▶ [To do]: Each line in the entries that has the word "computer" has to be copied.

───── Available data

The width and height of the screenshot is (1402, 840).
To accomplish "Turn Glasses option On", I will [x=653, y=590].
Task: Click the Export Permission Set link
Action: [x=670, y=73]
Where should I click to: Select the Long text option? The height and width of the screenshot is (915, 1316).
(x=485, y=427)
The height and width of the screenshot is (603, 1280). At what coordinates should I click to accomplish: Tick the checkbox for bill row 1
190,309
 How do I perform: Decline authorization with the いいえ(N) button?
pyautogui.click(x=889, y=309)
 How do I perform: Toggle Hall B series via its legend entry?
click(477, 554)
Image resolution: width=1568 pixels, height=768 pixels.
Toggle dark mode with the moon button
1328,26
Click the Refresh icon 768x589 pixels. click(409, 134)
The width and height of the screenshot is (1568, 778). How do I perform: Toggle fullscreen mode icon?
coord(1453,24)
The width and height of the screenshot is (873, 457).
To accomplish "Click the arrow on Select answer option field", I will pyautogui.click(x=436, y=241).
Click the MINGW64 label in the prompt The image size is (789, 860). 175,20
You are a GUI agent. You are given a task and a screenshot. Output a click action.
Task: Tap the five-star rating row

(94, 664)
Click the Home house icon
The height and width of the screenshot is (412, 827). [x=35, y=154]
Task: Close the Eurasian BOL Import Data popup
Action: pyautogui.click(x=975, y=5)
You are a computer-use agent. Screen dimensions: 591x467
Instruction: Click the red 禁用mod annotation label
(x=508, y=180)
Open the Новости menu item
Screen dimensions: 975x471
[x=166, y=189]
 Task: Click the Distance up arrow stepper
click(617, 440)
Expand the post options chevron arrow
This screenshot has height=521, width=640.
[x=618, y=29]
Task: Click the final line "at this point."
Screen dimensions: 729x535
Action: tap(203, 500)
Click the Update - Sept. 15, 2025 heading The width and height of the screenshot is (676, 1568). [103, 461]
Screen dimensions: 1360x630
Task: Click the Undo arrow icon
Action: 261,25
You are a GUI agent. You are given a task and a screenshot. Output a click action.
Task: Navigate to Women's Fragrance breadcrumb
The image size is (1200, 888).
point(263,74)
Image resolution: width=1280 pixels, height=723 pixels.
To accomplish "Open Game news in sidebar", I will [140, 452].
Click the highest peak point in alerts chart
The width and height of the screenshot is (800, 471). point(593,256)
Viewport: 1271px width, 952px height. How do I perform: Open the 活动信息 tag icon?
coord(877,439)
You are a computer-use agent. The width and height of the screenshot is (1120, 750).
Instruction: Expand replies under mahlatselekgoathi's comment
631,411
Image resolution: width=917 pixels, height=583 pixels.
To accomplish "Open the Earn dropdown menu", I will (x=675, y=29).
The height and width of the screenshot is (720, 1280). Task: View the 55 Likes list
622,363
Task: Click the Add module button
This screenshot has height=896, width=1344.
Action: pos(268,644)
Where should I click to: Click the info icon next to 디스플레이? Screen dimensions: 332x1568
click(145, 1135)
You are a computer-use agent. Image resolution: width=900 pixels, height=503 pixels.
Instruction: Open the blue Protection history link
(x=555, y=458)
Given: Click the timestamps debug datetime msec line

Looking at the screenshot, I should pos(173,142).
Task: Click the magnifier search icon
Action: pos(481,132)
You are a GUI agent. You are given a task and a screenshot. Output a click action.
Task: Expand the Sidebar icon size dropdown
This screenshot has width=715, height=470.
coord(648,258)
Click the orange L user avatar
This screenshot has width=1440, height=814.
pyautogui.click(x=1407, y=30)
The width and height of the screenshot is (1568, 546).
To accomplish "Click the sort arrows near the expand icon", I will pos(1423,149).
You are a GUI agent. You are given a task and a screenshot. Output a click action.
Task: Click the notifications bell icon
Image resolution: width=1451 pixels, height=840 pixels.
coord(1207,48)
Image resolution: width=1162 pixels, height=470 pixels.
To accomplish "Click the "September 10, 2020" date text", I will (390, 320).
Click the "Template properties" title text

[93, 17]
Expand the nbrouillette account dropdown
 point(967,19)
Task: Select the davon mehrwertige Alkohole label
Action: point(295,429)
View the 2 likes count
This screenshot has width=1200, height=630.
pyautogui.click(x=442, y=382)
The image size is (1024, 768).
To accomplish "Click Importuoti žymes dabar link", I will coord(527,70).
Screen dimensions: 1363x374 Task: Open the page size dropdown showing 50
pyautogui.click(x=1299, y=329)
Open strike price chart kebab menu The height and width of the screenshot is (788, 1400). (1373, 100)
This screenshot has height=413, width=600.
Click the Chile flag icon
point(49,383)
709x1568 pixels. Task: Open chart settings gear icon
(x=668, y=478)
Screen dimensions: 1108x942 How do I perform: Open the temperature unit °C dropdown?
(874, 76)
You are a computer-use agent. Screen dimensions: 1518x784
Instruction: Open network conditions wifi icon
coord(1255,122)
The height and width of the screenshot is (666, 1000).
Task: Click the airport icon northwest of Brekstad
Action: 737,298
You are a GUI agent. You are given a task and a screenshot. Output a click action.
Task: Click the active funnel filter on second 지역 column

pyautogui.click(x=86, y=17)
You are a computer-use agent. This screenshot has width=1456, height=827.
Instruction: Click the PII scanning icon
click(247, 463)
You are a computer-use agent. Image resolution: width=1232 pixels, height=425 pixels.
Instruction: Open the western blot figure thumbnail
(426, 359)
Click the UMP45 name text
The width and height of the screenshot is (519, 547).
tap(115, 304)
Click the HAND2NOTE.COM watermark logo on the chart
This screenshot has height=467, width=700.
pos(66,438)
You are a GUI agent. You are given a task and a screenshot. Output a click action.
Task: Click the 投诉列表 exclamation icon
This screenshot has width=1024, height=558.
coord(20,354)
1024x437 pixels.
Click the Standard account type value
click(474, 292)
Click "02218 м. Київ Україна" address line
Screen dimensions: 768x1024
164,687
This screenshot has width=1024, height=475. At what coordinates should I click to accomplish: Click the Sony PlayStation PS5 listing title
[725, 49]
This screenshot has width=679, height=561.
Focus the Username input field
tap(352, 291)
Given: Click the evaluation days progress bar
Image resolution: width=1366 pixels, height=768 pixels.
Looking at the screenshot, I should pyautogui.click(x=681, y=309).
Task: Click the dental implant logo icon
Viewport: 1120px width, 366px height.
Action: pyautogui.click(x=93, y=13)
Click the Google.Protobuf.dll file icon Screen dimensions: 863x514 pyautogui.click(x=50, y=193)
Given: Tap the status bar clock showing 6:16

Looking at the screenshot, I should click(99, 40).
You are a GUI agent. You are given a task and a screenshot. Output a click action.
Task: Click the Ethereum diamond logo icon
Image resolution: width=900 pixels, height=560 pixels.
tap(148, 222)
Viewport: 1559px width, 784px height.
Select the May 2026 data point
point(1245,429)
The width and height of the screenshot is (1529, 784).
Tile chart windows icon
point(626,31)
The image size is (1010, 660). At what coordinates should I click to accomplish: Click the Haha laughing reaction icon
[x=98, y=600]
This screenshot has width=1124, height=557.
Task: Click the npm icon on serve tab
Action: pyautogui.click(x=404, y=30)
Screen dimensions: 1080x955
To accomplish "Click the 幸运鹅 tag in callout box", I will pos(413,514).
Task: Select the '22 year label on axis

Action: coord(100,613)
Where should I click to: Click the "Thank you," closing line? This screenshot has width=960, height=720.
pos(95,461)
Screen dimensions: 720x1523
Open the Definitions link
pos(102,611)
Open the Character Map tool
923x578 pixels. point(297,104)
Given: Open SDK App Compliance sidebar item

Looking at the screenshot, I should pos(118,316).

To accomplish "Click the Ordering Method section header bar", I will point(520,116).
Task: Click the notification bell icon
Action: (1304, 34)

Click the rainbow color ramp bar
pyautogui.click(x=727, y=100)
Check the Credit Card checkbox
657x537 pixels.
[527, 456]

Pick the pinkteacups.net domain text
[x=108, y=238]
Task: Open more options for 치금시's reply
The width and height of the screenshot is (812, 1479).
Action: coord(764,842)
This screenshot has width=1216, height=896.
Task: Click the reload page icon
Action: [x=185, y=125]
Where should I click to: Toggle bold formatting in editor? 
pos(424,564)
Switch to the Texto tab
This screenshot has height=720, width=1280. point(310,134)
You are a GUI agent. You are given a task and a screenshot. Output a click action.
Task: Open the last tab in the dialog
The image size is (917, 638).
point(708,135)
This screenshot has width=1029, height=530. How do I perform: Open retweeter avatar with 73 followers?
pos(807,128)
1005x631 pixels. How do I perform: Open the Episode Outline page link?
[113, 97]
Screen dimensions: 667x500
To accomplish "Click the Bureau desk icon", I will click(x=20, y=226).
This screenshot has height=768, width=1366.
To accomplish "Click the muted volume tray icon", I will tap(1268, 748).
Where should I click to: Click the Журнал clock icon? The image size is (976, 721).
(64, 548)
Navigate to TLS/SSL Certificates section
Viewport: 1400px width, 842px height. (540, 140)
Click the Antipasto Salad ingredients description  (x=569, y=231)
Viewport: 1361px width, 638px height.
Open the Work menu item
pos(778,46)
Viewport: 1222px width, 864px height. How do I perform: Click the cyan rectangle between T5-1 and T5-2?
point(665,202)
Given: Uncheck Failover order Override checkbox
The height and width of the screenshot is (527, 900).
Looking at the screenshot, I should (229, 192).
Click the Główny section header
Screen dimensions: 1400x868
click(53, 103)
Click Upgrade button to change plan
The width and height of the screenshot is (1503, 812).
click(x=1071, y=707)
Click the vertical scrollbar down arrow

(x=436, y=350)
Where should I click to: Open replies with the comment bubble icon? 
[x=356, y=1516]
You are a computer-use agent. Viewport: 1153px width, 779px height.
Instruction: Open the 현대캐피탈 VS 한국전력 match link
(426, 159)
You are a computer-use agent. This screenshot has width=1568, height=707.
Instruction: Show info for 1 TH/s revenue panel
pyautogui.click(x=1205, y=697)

──────────

▶ [Output]:
You are a computer-use agent. Screen dimensions: 591x467
You are a computer-use agent. The width and height of the screenshot is (1120, 750).
You are a computer-use agent. Image resolution: width=900 pixels, height=503 pixels.
You are a computer-use agent. Screen dimensions: 1518x784
You are a computer-use agent. This screenshot has width=1456, height=827.
You are a computer-use agent. Image resolution: width=1232 pixels, height=425 pixels.
You are a computer-use agent. Viewport: 1153px width, 779px height.
You are a computer-use agent. This screenshot has width=1568, height=707.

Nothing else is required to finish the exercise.